For now, the state is firmly in the driver’s seat. In addition to Murphy’s executive orders, the state Legislature approved laws allowing state authorities to bypass certain local approvals when it’s “reasonably necessary” to pursuing the wind program. That has angered some local officials in places like Ocean City, where one of the wind companies is planning to run underground cables from the wind turbines to a power station on land. But it has allowed the Board of Public Utilities to approve certain property easements to keep the projects on track even in the face of local opposition.

It remains to be seen whether municipalities will attempt to join any legal actions against the state. A public information officer for Ocean City said in a statement to Governing that the city “will pursue whatever means is necessary to compel a credible review” of the board’s authority to grant the easements. In Brigantine, Mayor Sera says “every option is on the table.”

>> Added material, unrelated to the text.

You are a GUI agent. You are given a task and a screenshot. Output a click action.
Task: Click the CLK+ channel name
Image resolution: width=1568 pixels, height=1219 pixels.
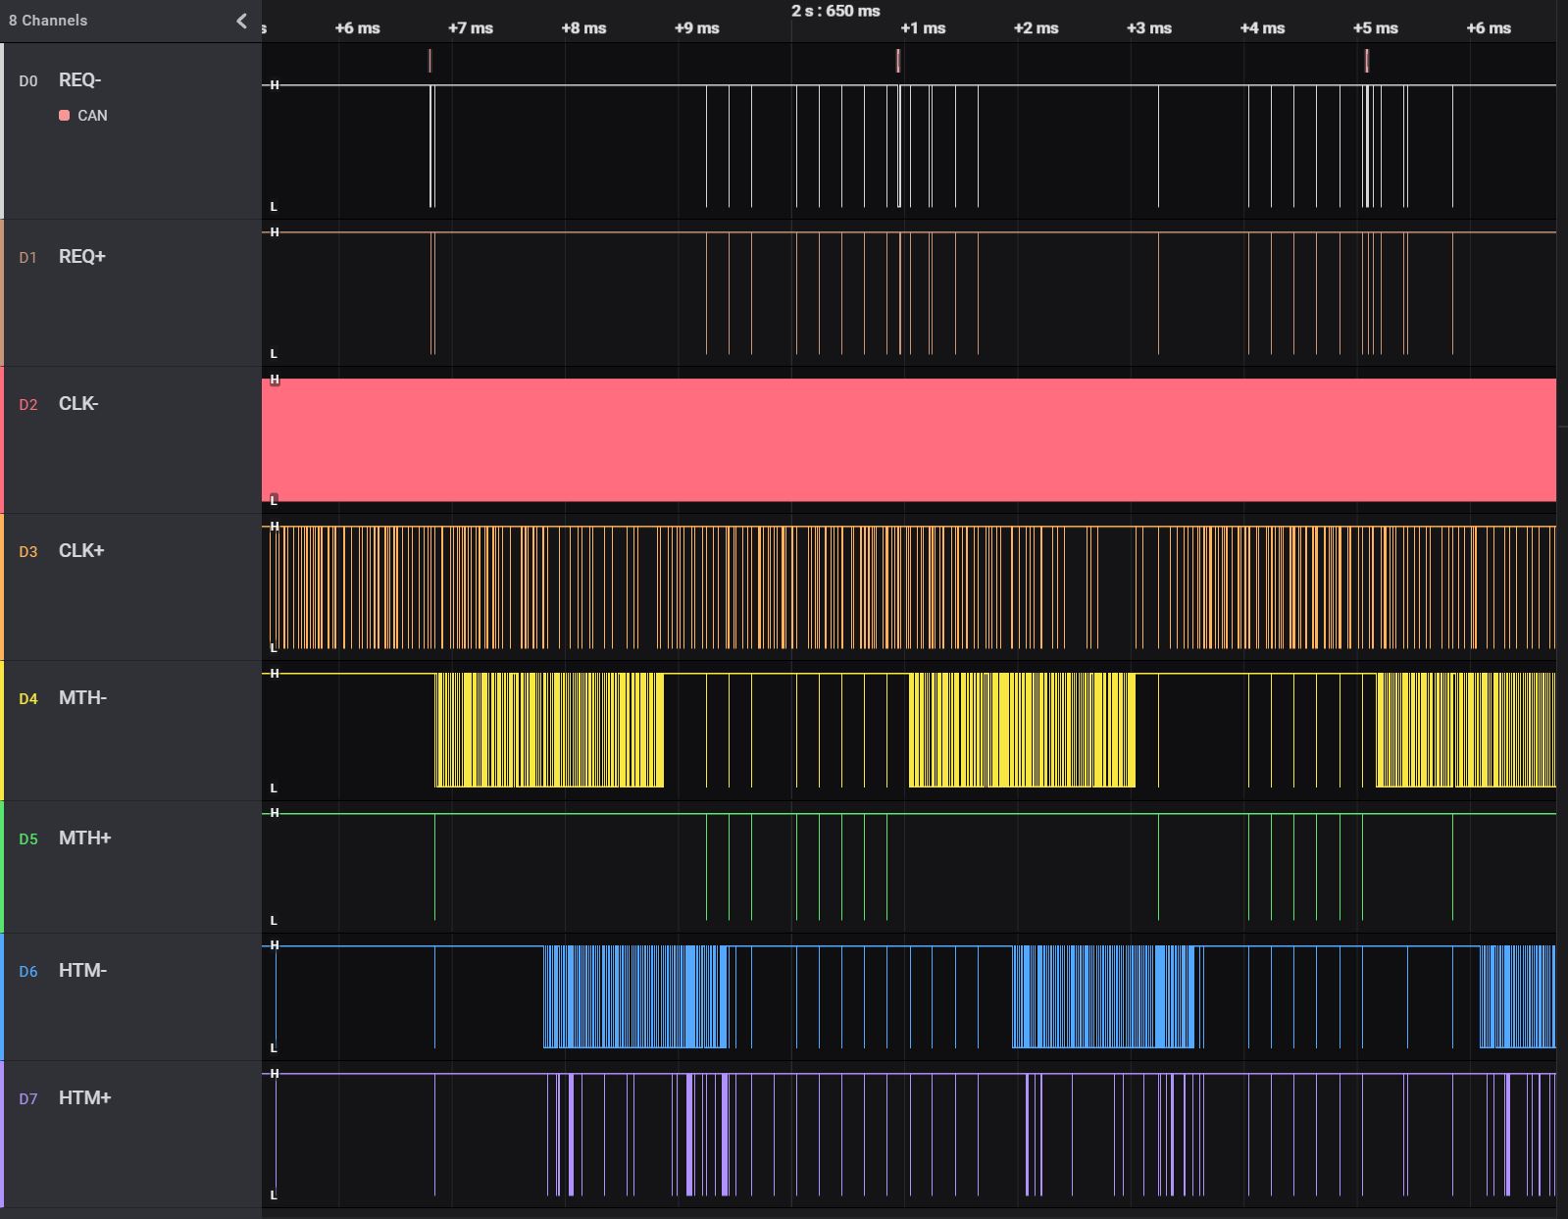tap(81, 551)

Independent groups are less circumspect about their intentions. Stern says that Save LBI would rather be able to negotiate the details of the implementation with state authorities, but doesn’t expect to have that opportunity. The group is likely to file a lawsuit after federal approval of an environmental impact statement. “I don’t see that as a real constructive way to do business, but if that’s what we’re relegated to … ” Stern says.

The group Defend Brigantine Beach is also preparing a lawsuit. At the community meeting in February, the group’s founders said they’d put up $10,000 to get the organization off the ground. And they solicited donations from the public to help pay the costs of eventual legal action. Concluding a presentation about the group’s work, Keith Moore asked for donations and left the audience with a question.

“What is your beach view worth?” he said.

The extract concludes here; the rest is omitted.